PARIS : En prônant le «réarmement démographique» de la France, Emmanuel Macron a surpris. Veut-il flatter des valeurs réactionnaires ? Non, répondent des historiens rappelant que la natalité a toujours été éminemment politique en France et que le président se situe plutôt dans une tradition de centre-droit.
«Notre France sera plus forte par la relance de sa natalité», a déclaré Emmanuel Macron mardi, soucieux d'«améliorer les choses» par un nouveau congé de naissance, plus court et mieux rémunéré, et un «grand plan de lutte contre l'infertilité».
Évoquant une «stratégie» pour encourager les naissances, dont le nombre en 2023 est le plus bas depuis 1946, le chef de l'Etat a défendu un «réarmement démographique», suscitant une levée de bouclier des associations féministes et des écologistes comme Sandrine Rousseau pour qui «l'utérus des femmes n'est pas une affaire d'État».
«Ce vocabulaire un peu guerrier (du président, ndlr), cette idée que l'on ferait des enfants pour la Nation fait penser au discours nataliste de la fin du XIXe siècle quand il était question de dénatalité et qu'on avait peur que l'Allemagne ait plus d'habitants donc plus de soldats que la France», relève Sandra Brée, chercheuse au CNRS spécialiste de démographie historique.
- De Gaulle vs Giscard -
Mais l'encouragement à avoir des enfants serait-il la parade à un déclin du pays donc un apanage de la seule droite réactionnaire ?
«Si on ne fait rien pour la natalité, le déséquilibre démographique touche toutes les générations», rappelle Christophe Capuano, professeur d'histoire à l'université de Grenoble. Il cite l'équilibre du système des retraites autour duquel notre modèle social est structuré mais aussi la nécessité d'avoir des jeunes pour aider les plus âgés.

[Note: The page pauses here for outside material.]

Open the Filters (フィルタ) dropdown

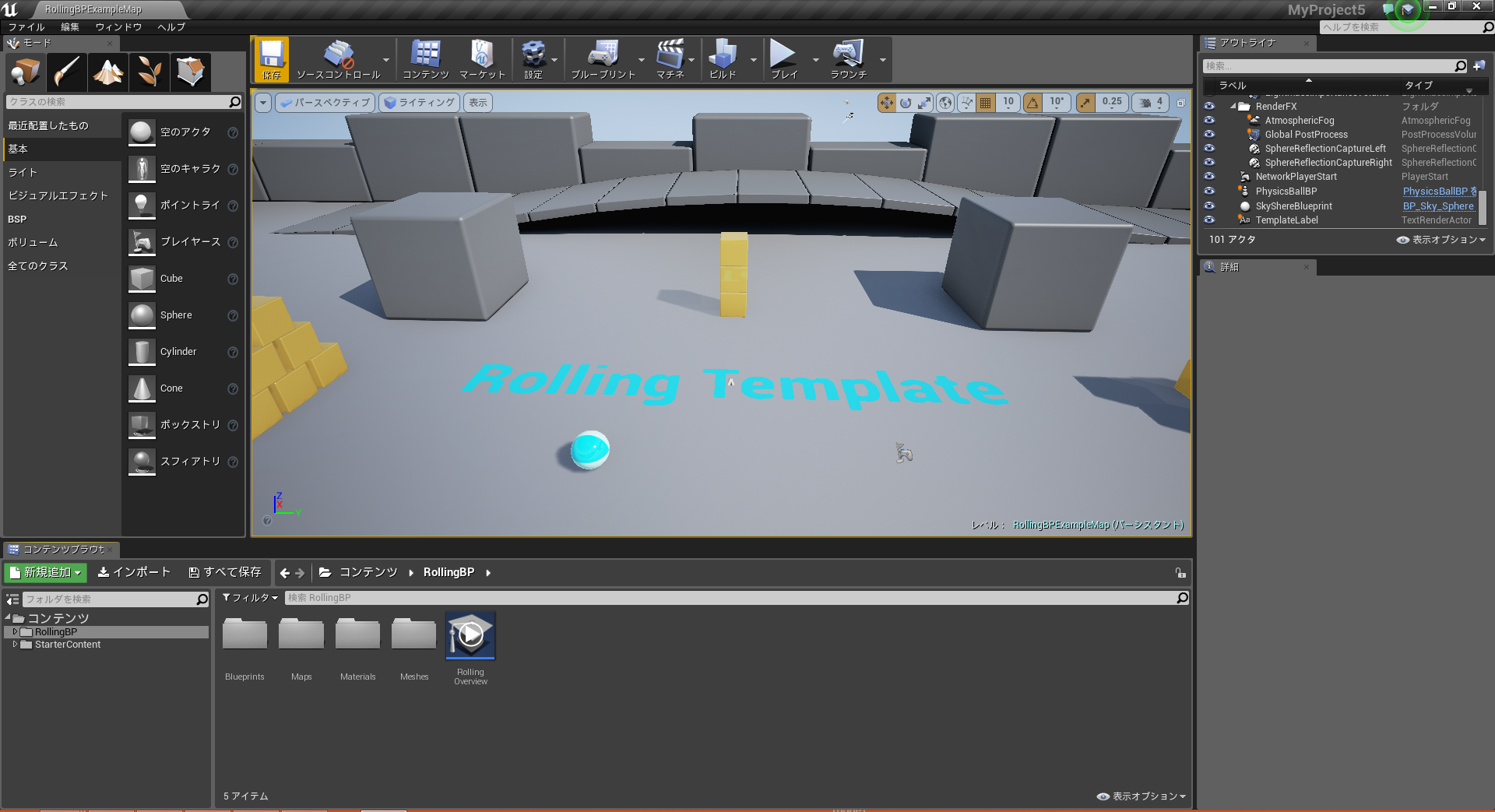click(250, 598)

Il s'agit donc d'un enjeu collectif qui devrait a priori séduire la gauche. Mais cette dernière, observe-t-il, «ose peu aborder ces questions, peut-être par crainte d'être taxée d'avoir une vision sexiste de cette politique publique».

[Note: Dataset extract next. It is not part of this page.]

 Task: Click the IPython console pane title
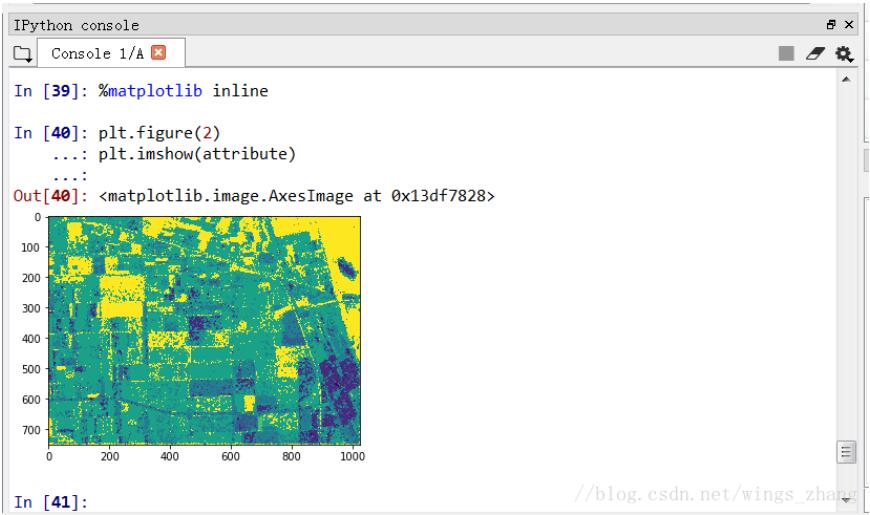(x=76, y=24)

Les politiques de natalité défendues par la droite et l'extrême-droite «promeuvent des dispositifs conservateurs, centrés sur les mères de famille, voire des dispositifs les écartant du marché du travail».
En revanche, la proposition du président est «une version égalitaire femme/homme avec un même congé», explique-t-il, relevant que les politiques de natalité centrées sur les seules femmes, comme dans les pays du Sud de l'Europe, ont échoué.

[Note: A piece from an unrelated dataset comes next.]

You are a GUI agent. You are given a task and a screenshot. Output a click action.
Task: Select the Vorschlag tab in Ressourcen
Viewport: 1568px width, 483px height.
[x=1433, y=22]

Christophe Capuano note également l'absence de coercition ou de répression, comme dans l'entre-deux guerres, puis sous Vichy et même encore après la guerre lorsque la pilule et l'avortement étaient interdits.
Le ton du chef de l'Etat est très éloigné de celui du Général De Gaulle qui, en 1945, appelait les Françaises à faire «12 millions de beaux bébés».
Mais, «il n'est pas en rupture avec ce que pouvait dire Valéry Giscard d'Estaing dans les années 70», conclut l'historien, ou de ce que dit François Bayrou, soit un discours de «centre-droit».
L'ancien président avait fait voter de haute lutte, avec la gauche et contre la droite, la dépénalisation de l'avortement en 1974 mais avait aussi mis en place une prime de naissance en 1978-1979, lorsque la natalité a commencé à chuter.
- Immigration vs épanouissement personnel -
«Le discours nataliste est plus souvent mis en avant à droite mais (...) c'est une question qui traverse les clivages politiques», confirme Didier Breton, professeur de démographie à l'université de Strasbourg.
A droite, on avance plutôt un moyen de «ne pas faire appel à l'immigration». A gauche, la volonté de favoriser l'épanouissement par «la vie personnelle et familiale».
«Dans les deux cas, il y a l'idée que les politiques publiques doivent soutenir les gens qui veulent avoir des enfants», sauf, relève Didier Breton, «un courant égalitaire, féministe» qui s'insurge, estimant qu'elles «cantonnent les femmes à leur fonction reproductive».
Il s'étonne néanmoins que l'initiative du chef de l'État intervienne «paradoxalement à un moment où la situation sociale est le moins en faveur de la natalité avec la dégradation des services publics, la hausse du coût du mode de garde, du logement» et plus généralement l'absence de confiance dans l'avenir.